Genetic Link Between Pancreatitis and Alcohol Consumption

A new study published online November 12 in Nature Geneticsreveals a genetic link between chronic pancreatitis and alcohol consumption. Researchers from the University of Pittsburgh School of Medicine and more than 25 other health centers across the United States found a genetic variant on chromosome X near the claudin-2 gene (CLDN2) that predicts which men who are heavy drinkers are at high risk of developing chronic pancreatitis.

This finding enables doctors to identify people with early signs of pancreatitis or an attack of acute pancreatitis who are at very high risk for progressing to chronic pancreatitis, allowing them to take preventative action to slow the development of the disease, and give the pancreas a chance to heal. Once an individual develops pancreatitis it takes several years for the pancreas to deteriorate.
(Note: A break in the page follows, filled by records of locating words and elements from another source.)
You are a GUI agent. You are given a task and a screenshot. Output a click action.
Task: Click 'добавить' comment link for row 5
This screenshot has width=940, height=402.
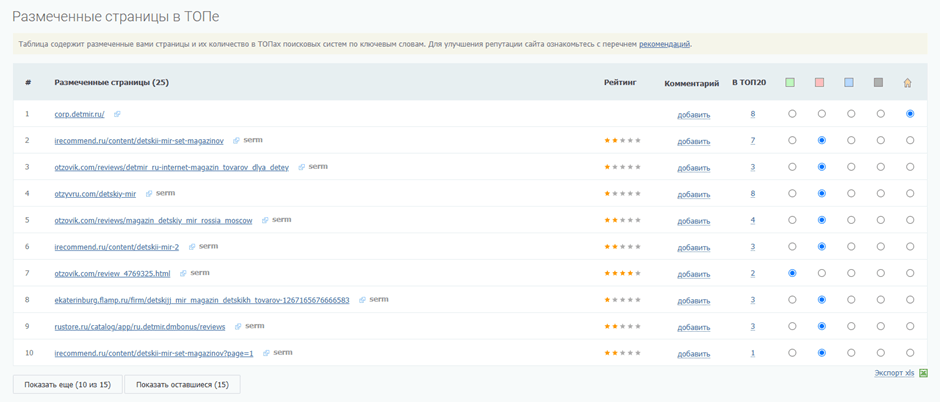(x=693, y=221)
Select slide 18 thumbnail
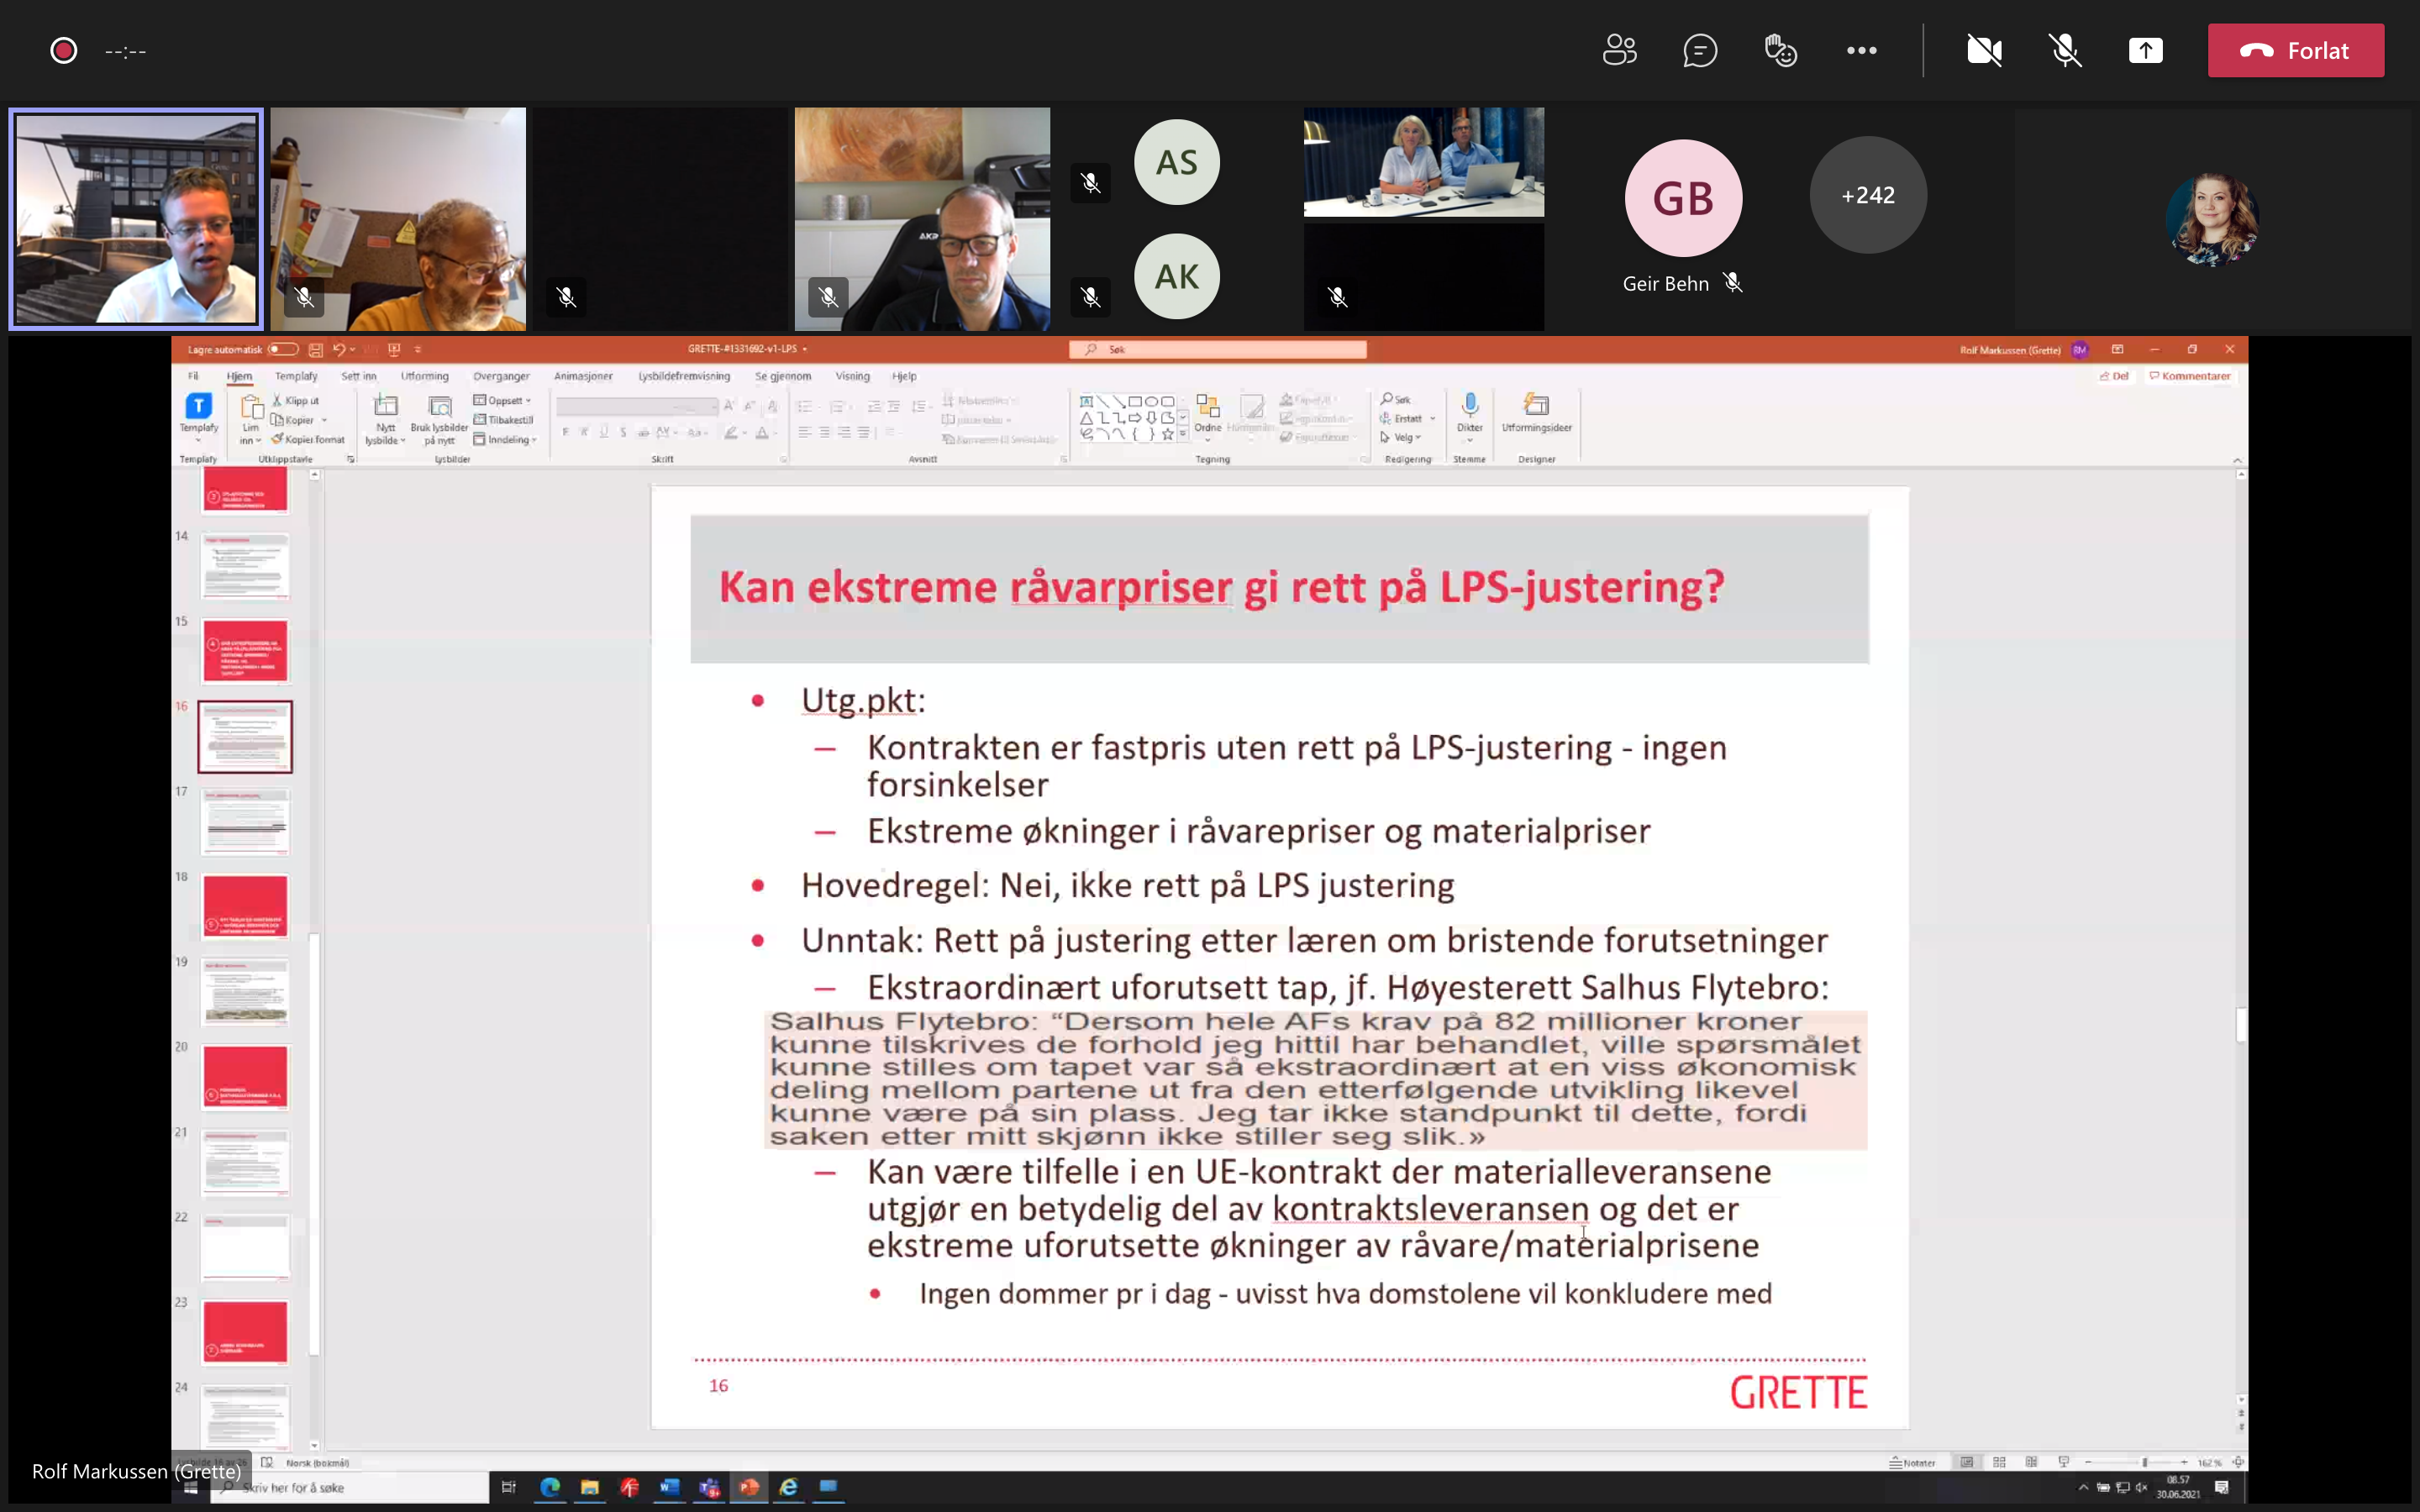2420x1512 pixels. click(245, 907)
"The discovery that chronic pancreatitis has a genetic basis solves a major mystery about why some people develop chronic pancreatitis and others do not," said David C. Whitcomb, M.D., professor of medicine, cell biology and physiology, and human genetics at the University of Pittsburgh School of Medicine and lead author of the report. "We also knew there was an unexpected higher risk of men developing pancreatitis with alcohol consumption, but until now we weren't sure why. Our discovery of this new genetic variant on chromosome X helps explain this mystery as well."

Over 100,000 Americans suffer from chronic pancreatitis, a progressive inflammatory disease characterized by abdominal pain and permanent damage to the pancreas. Most studies report excessive alcohol consumption as the major risk factor for adult-onset chronic pancreatitis. However, according to Dr. Whitcomb, who also is chief of the Division of Gastroenterology, Hepatology and Nutrition, only 3 percent of individuals who are alcoholics develop chronic pancreatitis, suggesting a pancreas-specific risk factor.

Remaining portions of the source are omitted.